Given data:

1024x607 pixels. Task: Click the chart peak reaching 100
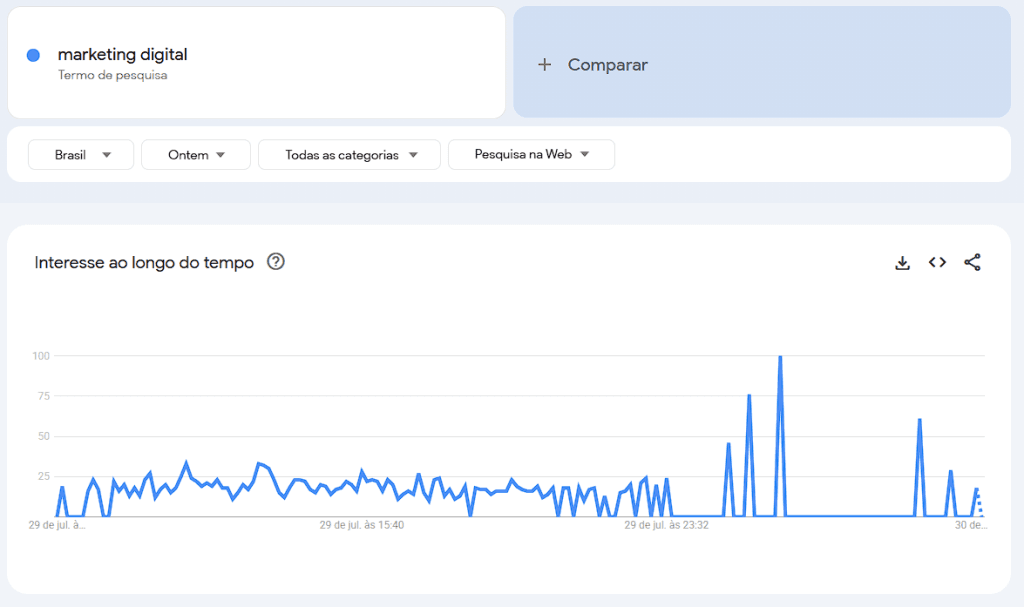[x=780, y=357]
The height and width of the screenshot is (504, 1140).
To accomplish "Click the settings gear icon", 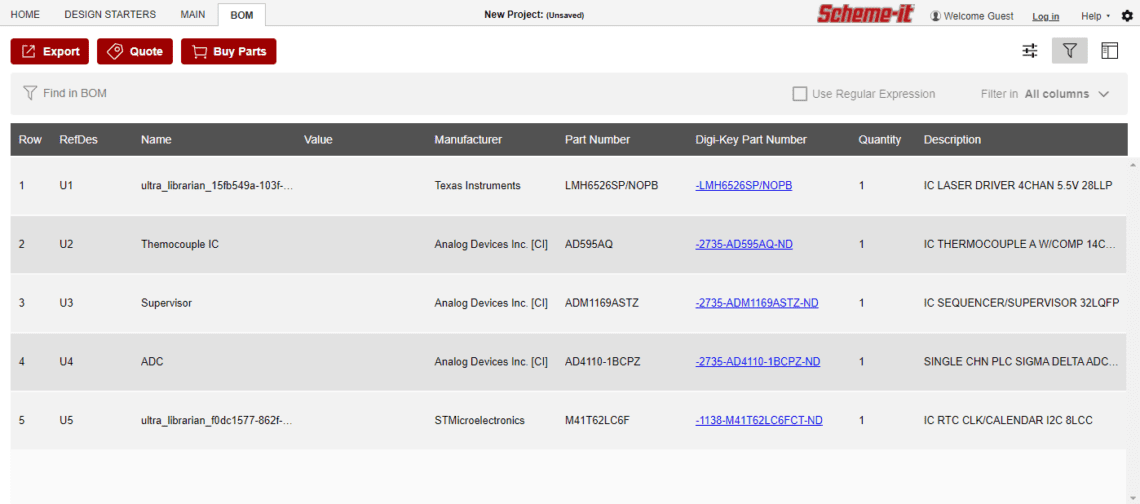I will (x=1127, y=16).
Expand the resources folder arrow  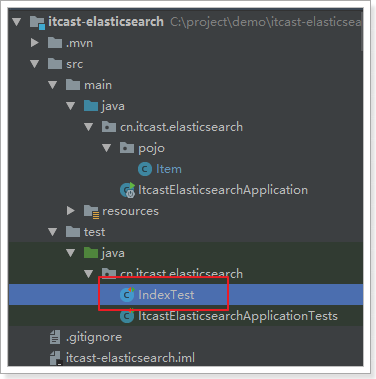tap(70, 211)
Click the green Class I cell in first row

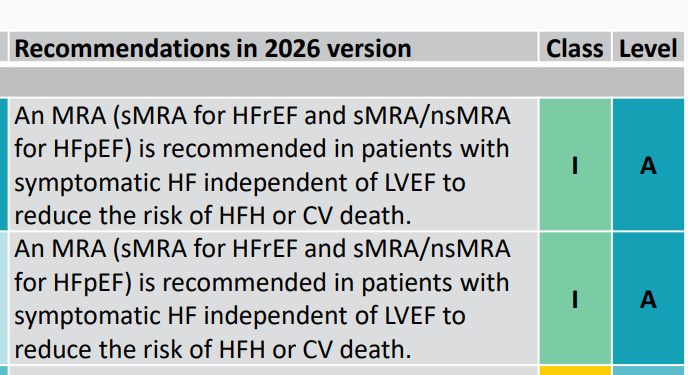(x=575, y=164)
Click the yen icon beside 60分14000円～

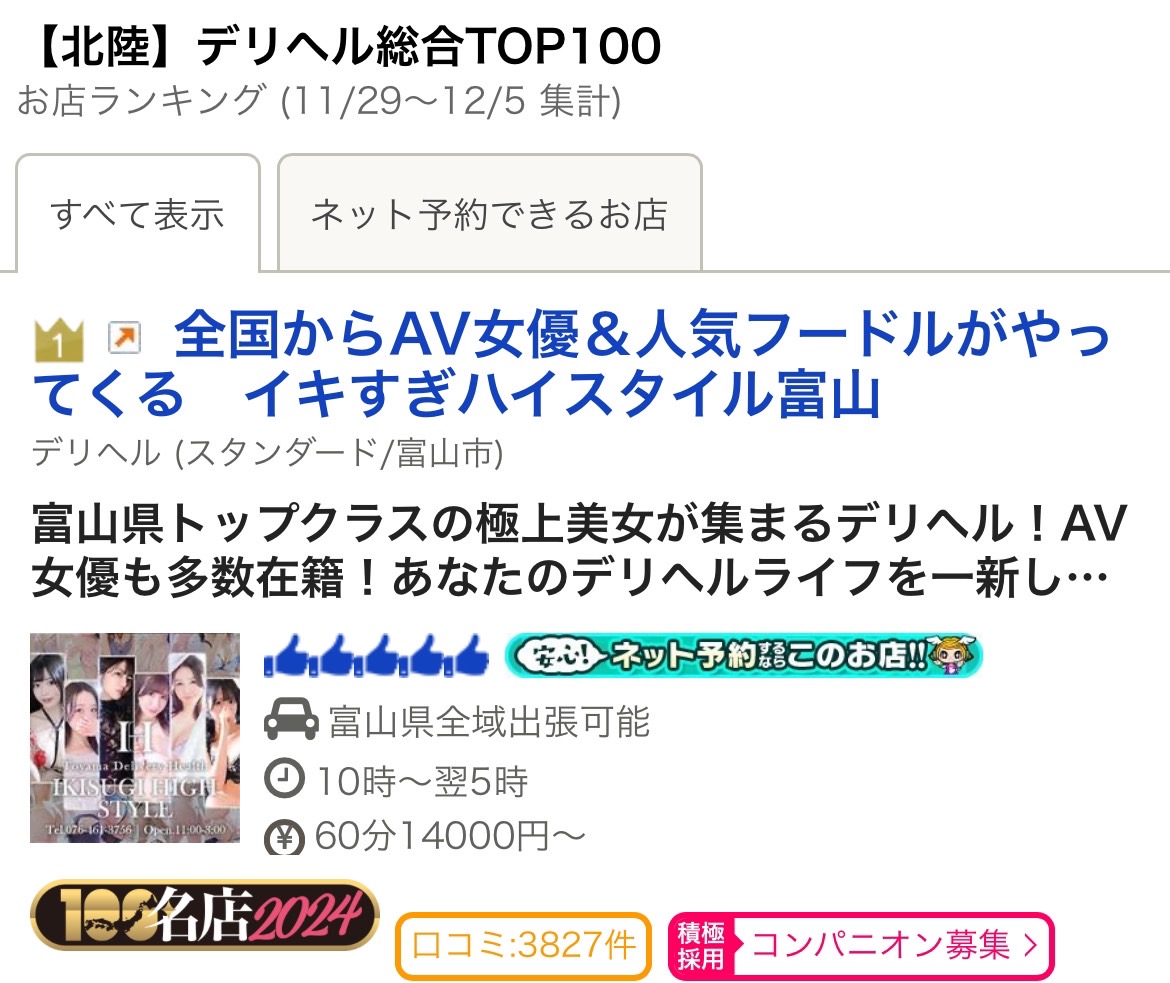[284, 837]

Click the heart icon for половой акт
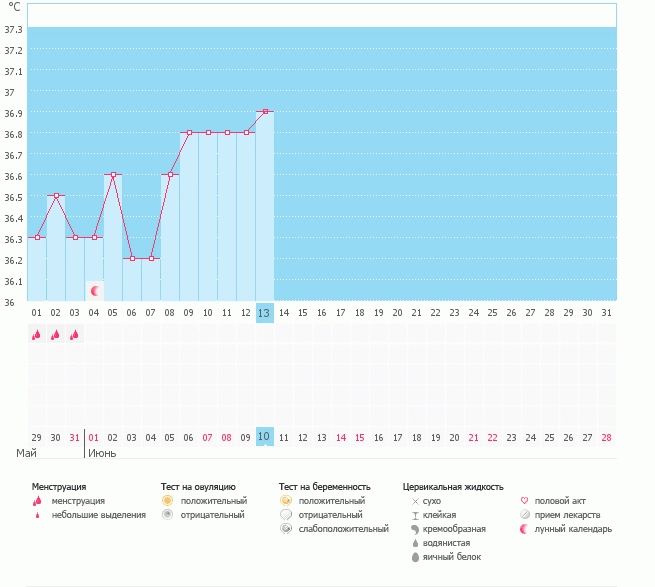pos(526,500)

--

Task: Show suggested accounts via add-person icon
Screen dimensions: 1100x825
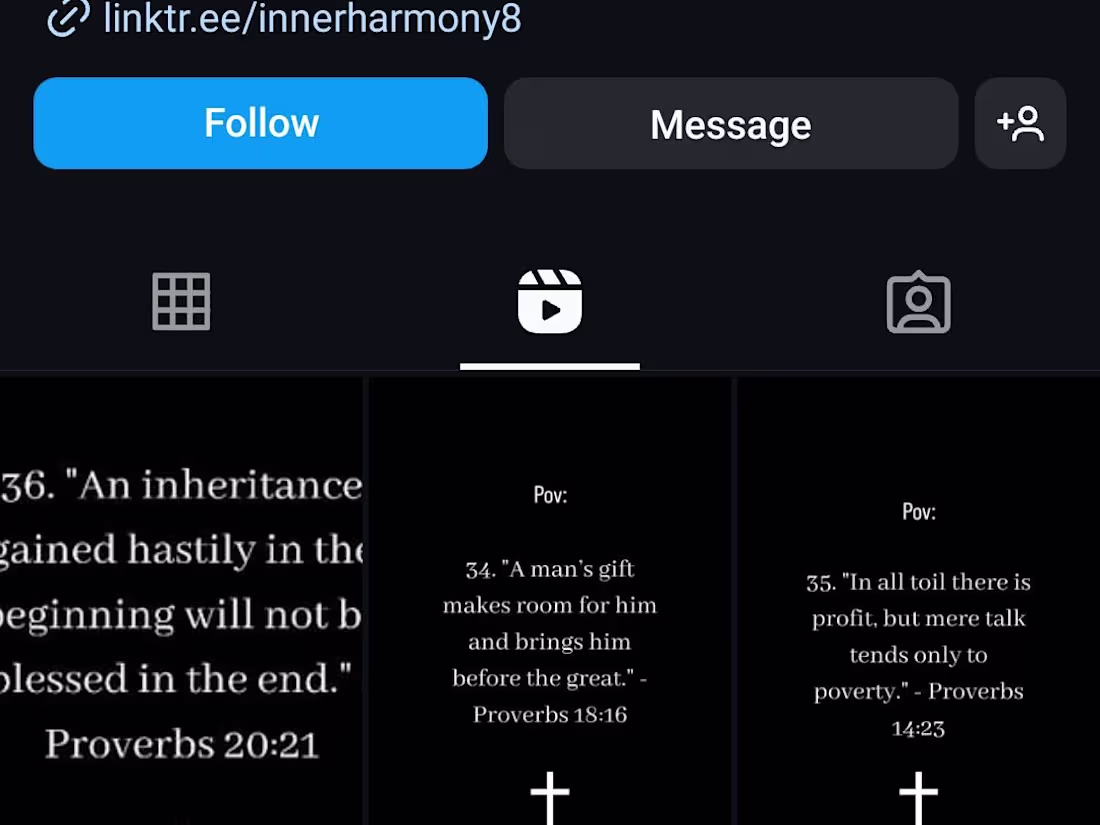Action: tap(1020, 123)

...

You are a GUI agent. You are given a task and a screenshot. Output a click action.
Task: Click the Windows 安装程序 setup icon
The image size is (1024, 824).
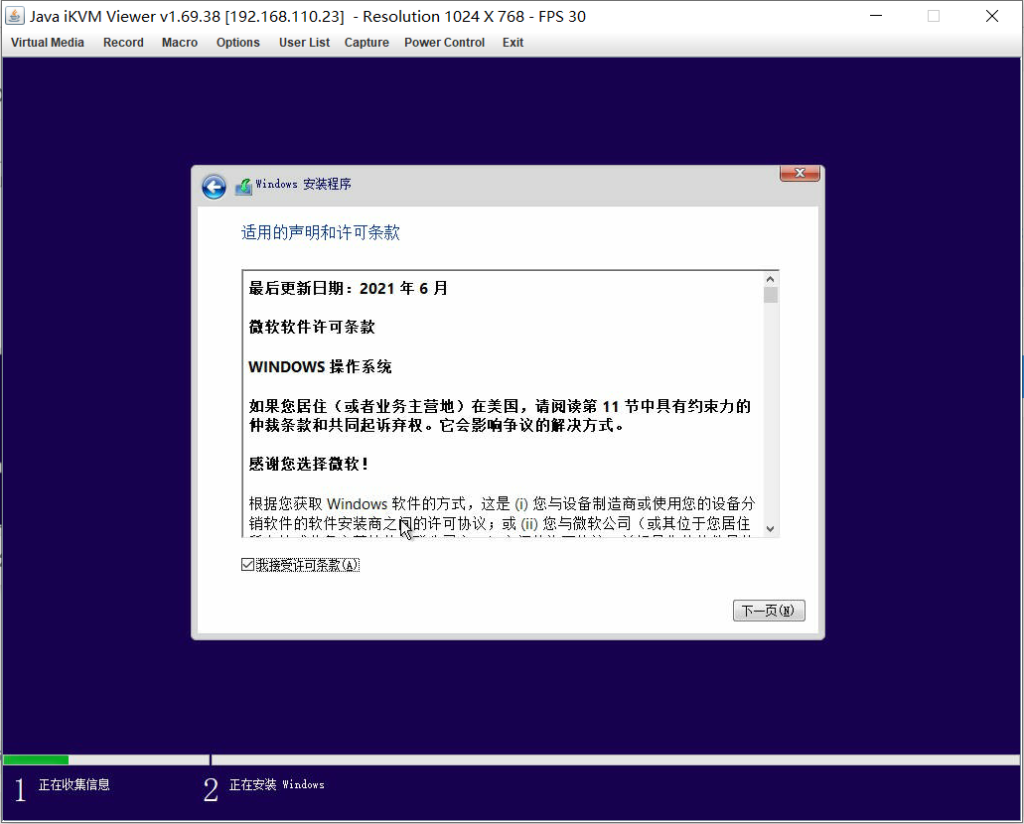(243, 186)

Try it: Count of lines in the data above that contain the string "screenshot": give this number and no other words.

Your solution: 2